For the first time, water vapour has been detected in the atmosphere a planet outside our solar system.
University College London scientists used data from NASA’s Hubble Space Telescope to analyse starlight filtered through the atmosphere of exoplanet K2-18b, which is around 110 light years away from Earth.
Results have revealed the molecular signature of water in the exoplanet’s habitable zone and temperatures that could sustain liquid water on a rocky surface.
Dr Angelos Tsiaras at UCL Centre for Space Exochemistry Data, said: “Finding water in a potentially habitable world other than Earth is incredibly exciting. K2-18b is not ‘Earth 2.0’ as it is significantly heavier and has a different atmospheric composition. However, it brings us closer to answering the fundamental question: Is the Earth unique?”
K2-18b, which was discovered by NASA’s Kepler Space Telescope in 2015, is just over twice the size of Earth and a mass eight times greater.

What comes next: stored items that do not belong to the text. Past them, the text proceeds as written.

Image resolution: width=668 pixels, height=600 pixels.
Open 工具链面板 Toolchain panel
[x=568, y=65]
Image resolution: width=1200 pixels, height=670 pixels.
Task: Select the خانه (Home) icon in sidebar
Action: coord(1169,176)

The exoplanet is orbiting within the habitable zone of dwarf star that is smaller, cooler and more active than the Sun. K2-18b is likely to be more hostile as it is exposed to more high-energy radiation.

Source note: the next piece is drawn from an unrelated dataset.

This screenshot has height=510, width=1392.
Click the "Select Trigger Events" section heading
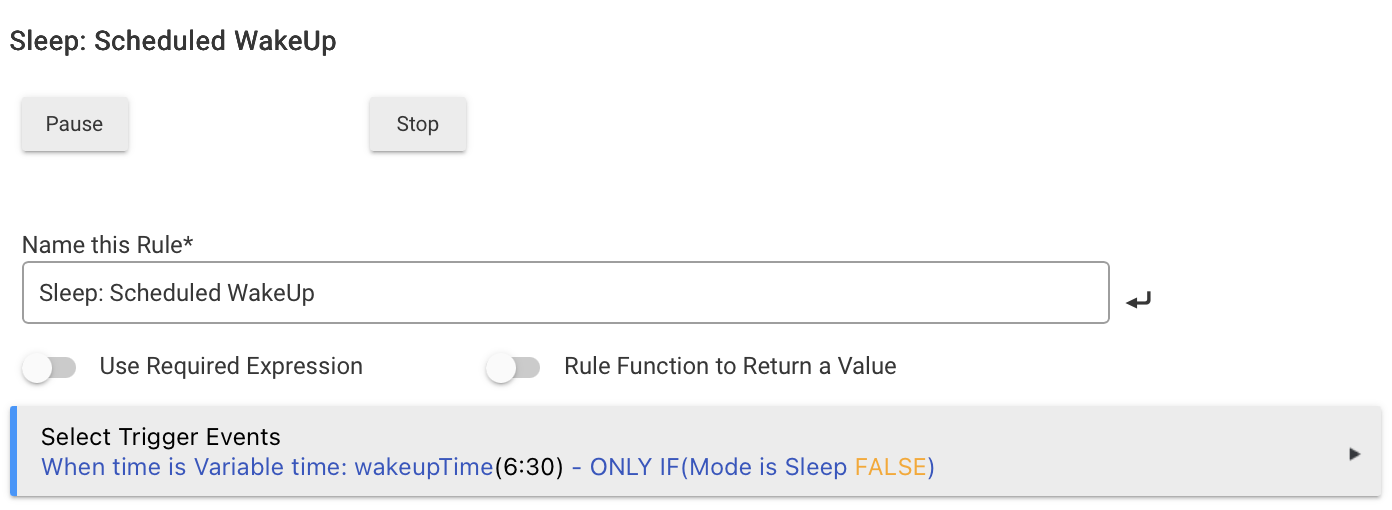(x=161, y=437)
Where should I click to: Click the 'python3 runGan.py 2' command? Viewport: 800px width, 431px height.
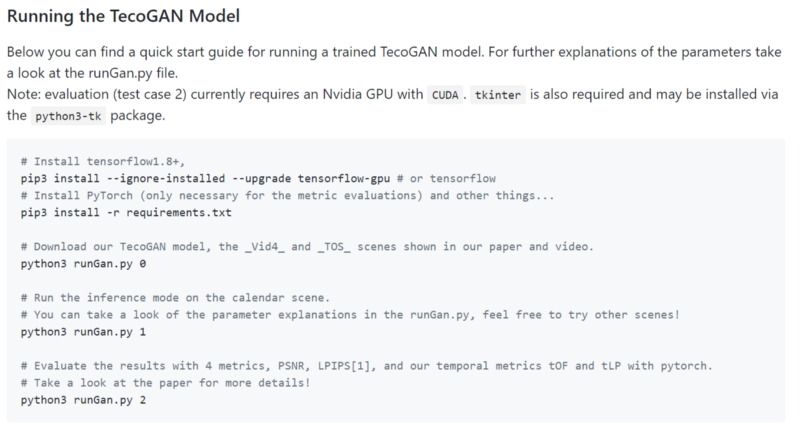83,400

Results also indicated the presence of hydrogen and helium in k2-18b’s atmosphere. The team believes other molecules including nitrogen and methane are present in but as yet remain undetectable.

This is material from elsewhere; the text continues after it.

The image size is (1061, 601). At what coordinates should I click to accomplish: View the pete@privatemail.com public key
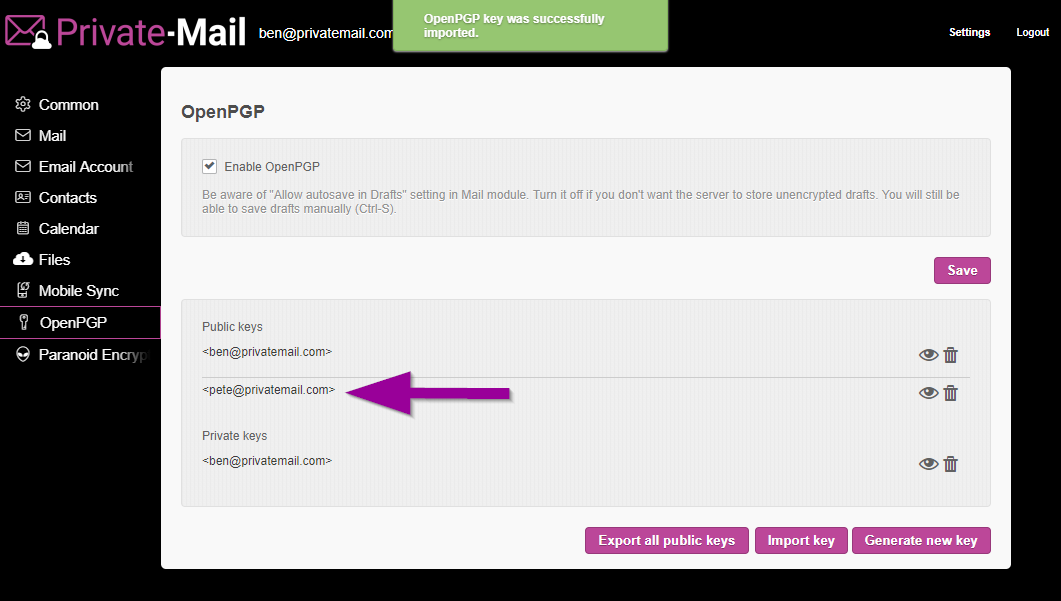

NASA said the much-delayed James Webb Space Telescope will characterise exoplantet atmospheres in more detail. Further studies will also aim to estimate cloud coverage and the percentage of atmospheric water present.
UCL is involved in NASA’s upcoming space telescope ARIEL, which is planned for launch in 2028 and will provide more detailed observations of at least 1,000 known exoplanets.